In contrast to the improvement of endothelial function seen in acute studies, however, long-term exposure to sepiapterin resulted in a further derangement in response to either acetylcholine or the calcium ionophore A23187, while endothelial-independent function was not altered. These data are similar to those reported by Tsutsui et al³² in which canine middle cerebral arteries exhibited diminished relaxation to A23187 after 24-hour incubation with 100 µmol/L sepiapterin. In that study, the authors concluded that the inhibition of endothelial-dependent relaxation was due to enhanced generation of superoxide anion, as exogenous superoxide dismutase (SOD) ameliorated the effects of sepiapterin. It is well-recognized that BH₄ itself can redox cycle and thus generate superoxide.³² This effect is likely to be enhanced in the setting of vascular relaxation studies, in which the O₂ concentration is typically 95%. However, in the present report, only the hyperlipidemic vessels demonstrated a sepiapterin-dependent inhibition of endothelial-dependent relaxation. It should be noted that the normal vessels did not demonstrate an increase in BH₄ content after incubation with sepiapterin, while the rise in BH₄ content with sepiapterin supplementation did not exceed levels seen in control vessels. If the effects on vessel relaxation are secondary to BH₄ autoxidation, this would suggest that there is also at least a relative deficiency of SOD in the hyperlipidemic vessels. Alternatively, in the face of a functionally abnormal eNOS, could sepiapterin supplementation result in sepiapterin-dependent superoxide generation from eNOS itself, as has been described for the purified enzyme?¹⁶ The effect of either exogenous SOD or a cell-permeant SOD mimetic would be informative.³³ On the other hand, BH₄ can serve to scavenge superoxide with a rate constant of 10⁵ M^-1 · s^-1 and reacts with peroxynitrite.^12,19,34 Thus, the effects of sepiapterin are the result of extent of salvage pathway activity and conversion to BH₄, balanced with rates of BH₄ autoxidation and consumption by peroxynitrite, as well as sepiapterin binding to eNOS in competition with BH₄.

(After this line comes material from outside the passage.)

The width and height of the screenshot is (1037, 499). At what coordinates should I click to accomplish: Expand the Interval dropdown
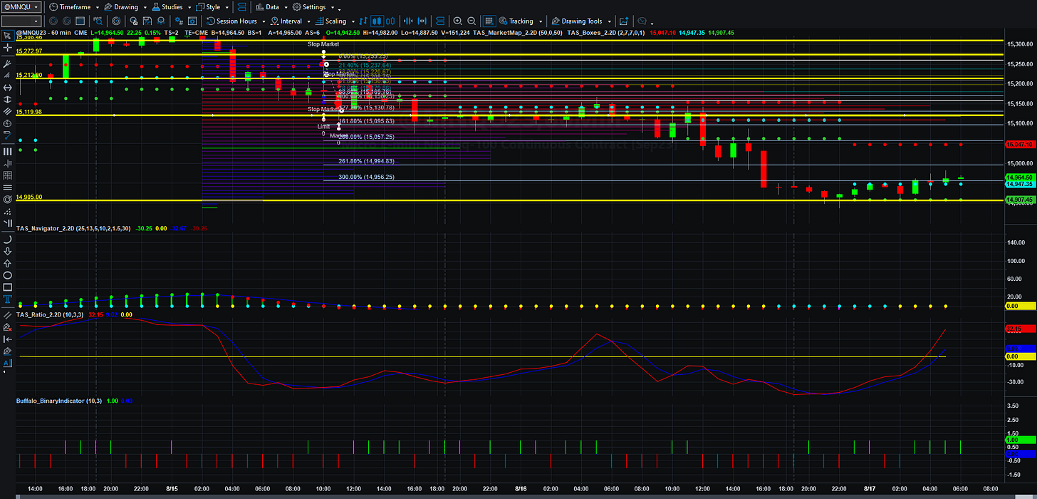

The inhibitory effect of 6 hours of sepiapterin treatment also contrasts with 2 studies of 8-week in vivo administration of BH₄ demonstrating improved endothelial function in models of SHR and diabetes.^28,31 Are these differences due to unrecognized secondary reactions of sepiapterin as opposed to BH₄ itself? The report by Vasquez-Vivar et al²⁹ opens new avenues of investigation with respect to the role of biopterins in vascular dysfunction.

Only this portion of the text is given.